MajuLab Seminar by Mathieu Salanne – 27 March 2024
Seminar: Wednesday, March 27, 2024
4:30 PM Singapore time / 9:30 AM French time
In person at the CQT level 5 seminar room & online via Zoom for the seminar. Registration is required.
Please register at: https://nus-sg.zoom.us/meeting/register/tZAudOGrrjsrHNzeB3hJ6FZNPR_06ScSKmHc
Mathieu Salanne, Sorbonne Université, CNRS, Laboratoire PHENIX, Institut Universitaire de France, Paris, France
Mathieu Salanne is professor of chemistry at Sorbonne University. His research field of interest is the simulation of electrolytes for energy production and storage, with a focus on methodological developments for the modelling of electrochemical interfaces. His research has been recognized by the IUPAP young scientist prize in computational physics in 2014. In 2020 he was appointed as a junior member of Institut Universitaire de France.
Seminar
Introducing quantum effects in classical simulations of electrochemical interfaces
Applied electrochemistry plays a key role in many technologies, such as batteries, fuel cells, supercapacitors or solar cells. It is therefore at the core of many research programs all over the world. Yet, fundamental electrochemical investigations remain scarce. In particular, electrochemistry is among the fields for which the gap between theory and experiment is the largest. From the computational point of view, this is due to the difficulty of combining a realistic representation of the electrode electronic structure and of the electrolyte structure and dynamics.
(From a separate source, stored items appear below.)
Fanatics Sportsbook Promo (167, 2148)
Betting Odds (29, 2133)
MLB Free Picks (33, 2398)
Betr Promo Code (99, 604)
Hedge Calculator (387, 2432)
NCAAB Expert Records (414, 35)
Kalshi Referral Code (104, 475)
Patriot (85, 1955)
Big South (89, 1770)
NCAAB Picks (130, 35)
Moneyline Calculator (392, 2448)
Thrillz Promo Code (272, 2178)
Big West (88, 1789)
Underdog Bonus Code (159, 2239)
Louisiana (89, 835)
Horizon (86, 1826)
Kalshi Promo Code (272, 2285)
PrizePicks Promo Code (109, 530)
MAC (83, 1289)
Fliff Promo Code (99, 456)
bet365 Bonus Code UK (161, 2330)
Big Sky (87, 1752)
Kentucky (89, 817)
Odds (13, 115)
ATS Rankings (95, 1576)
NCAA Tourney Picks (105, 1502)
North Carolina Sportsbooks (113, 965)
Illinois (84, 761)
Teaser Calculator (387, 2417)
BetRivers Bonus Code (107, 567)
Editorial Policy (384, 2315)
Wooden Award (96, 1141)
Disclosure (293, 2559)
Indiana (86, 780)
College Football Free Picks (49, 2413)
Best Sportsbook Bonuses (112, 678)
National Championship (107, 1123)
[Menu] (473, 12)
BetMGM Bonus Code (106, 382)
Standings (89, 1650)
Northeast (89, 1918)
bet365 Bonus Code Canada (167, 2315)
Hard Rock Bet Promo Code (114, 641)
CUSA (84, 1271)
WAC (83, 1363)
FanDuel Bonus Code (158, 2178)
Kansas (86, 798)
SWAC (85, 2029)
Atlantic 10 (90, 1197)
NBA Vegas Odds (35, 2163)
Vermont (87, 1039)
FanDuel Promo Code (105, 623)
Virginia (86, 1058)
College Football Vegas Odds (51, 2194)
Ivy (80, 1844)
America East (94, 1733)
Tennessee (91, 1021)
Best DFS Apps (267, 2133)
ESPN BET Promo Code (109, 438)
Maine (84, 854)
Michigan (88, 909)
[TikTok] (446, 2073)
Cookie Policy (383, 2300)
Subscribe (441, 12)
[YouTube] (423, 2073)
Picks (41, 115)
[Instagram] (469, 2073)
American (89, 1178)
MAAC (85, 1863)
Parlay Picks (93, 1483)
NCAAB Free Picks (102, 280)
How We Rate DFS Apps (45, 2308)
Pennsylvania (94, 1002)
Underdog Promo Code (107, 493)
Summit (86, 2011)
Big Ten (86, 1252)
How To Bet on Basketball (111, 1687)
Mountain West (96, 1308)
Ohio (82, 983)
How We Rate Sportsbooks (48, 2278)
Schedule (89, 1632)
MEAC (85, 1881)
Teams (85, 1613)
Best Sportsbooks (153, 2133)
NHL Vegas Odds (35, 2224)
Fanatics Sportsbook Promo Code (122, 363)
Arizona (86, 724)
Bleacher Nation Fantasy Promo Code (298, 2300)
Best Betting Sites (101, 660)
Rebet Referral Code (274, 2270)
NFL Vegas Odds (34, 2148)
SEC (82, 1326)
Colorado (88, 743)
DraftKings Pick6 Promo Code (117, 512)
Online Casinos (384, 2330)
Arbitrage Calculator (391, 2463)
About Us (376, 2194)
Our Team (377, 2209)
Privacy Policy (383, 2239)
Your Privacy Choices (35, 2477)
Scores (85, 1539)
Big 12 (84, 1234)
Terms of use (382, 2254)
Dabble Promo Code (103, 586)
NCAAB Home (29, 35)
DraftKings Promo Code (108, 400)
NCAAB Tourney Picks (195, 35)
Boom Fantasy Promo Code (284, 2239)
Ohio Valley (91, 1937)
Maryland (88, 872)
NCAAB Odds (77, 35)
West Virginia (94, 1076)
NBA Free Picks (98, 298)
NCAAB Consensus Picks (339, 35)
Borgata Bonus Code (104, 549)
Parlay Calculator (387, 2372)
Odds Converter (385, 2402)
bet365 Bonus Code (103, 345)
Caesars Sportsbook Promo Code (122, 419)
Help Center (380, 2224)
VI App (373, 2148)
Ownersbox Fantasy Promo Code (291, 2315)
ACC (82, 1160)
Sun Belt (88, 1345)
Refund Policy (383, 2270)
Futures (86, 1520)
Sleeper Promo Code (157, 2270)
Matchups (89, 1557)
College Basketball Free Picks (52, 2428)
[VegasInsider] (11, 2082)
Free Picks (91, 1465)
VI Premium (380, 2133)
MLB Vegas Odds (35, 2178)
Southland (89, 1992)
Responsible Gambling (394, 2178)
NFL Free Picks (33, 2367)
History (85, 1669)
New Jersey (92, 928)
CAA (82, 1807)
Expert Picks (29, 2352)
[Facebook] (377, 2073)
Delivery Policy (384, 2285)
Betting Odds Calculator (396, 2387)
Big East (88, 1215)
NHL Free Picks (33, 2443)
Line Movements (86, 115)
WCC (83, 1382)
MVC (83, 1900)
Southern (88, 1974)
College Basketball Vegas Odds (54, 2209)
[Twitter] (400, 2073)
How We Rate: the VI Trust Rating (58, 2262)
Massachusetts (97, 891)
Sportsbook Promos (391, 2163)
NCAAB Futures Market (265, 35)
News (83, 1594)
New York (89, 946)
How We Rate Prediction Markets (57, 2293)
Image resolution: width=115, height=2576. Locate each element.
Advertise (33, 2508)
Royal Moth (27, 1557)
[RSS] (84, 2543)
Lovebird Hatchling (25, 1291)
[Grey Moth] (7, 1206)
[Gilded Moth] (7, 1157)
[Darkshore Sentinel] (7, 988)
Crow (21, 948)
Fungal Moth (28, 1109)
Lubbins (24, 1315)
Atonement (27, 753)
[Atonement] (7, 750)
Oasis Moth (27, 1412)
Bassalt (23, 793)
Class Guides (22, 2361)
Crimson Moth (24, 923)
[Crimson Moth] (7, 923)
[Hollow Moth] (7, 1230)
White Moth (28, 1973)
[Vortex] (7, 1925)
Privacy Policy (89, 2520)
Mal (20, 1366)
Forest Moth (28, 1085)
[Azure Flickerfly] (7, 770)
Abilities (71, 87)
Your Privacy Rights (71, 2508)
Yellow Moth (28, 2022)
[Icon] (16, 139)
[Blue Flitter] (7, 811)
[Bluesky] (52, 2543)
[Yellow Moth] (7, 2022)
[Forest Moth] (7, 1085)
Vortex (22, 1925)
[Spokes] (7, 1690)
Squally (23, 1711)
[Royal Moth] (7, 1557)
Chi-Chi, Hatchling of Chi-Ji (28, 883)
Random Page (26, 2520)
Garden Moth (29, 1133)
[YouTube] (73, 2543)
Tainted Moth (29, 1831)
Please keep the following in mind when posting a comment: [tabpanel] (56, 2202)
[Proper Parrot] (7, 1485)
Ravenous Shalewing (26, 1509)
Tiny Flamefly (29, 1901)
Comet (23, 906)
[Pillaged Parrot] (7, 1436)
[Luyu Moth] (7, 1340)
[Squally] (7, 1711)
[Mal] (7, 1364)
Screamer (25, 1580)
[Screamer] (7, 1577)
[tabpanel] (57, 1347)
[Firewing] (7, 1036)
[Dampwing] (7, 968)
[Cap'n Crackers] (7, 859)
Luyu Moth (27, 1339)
Over the past decade we have developed a classical molecular dynamics code that allows to simulate electrochemical cells [1]. In a first step, the electrodes were modeled as perfectly screening metals with a constant applied potential between them. Recently, we have extended this approach in order to account for the degree of metallicity of the electrode (i.e. from semimetals to perfect conductors), using a semi-classical Thomas-Fermi model [2], and for the surface polarization of 2D materials such as MoS2 [3]. In parallel, we have recently shown that it is possible to replace the constant applied potential method by using the finite field method to a system with a slab geometry [4], which opens the way towards the use of machine learning to predict the charge density response of the electrode with DFT accuracy [5].
References:
[1] Marin-Laflèche, A. et al., J. Open Source Softw., 5 (2020), 2373 https://gitlab.com/ampere2/metalwalls
[2] Scalfi, L., Dufils, T., Reeves, K.G., Rotenberg, B., Salanne, M., J. Chem. Phys., 153 (2020), 174704
[3] Bi, S., Salanne, M. ACS Nano, 16, 18658 (2022)
[4] Dufils, T., Jeanmairet, G., Rotenberg, B., Sprik, M., Salanne, M. Phys. Rev. Lett., 123 (2019),195501
[5] Grisafi, A., Bussy, A., Salanne, M., Vuilleumier, R., Phys. Rev. Mater., 7 (2024), 125403
MajuLab is an international joint research unit of the CNRS, UCA, SU, NUS and NTU in Singapore (IRL 3654), hosted by CQT and SPMS.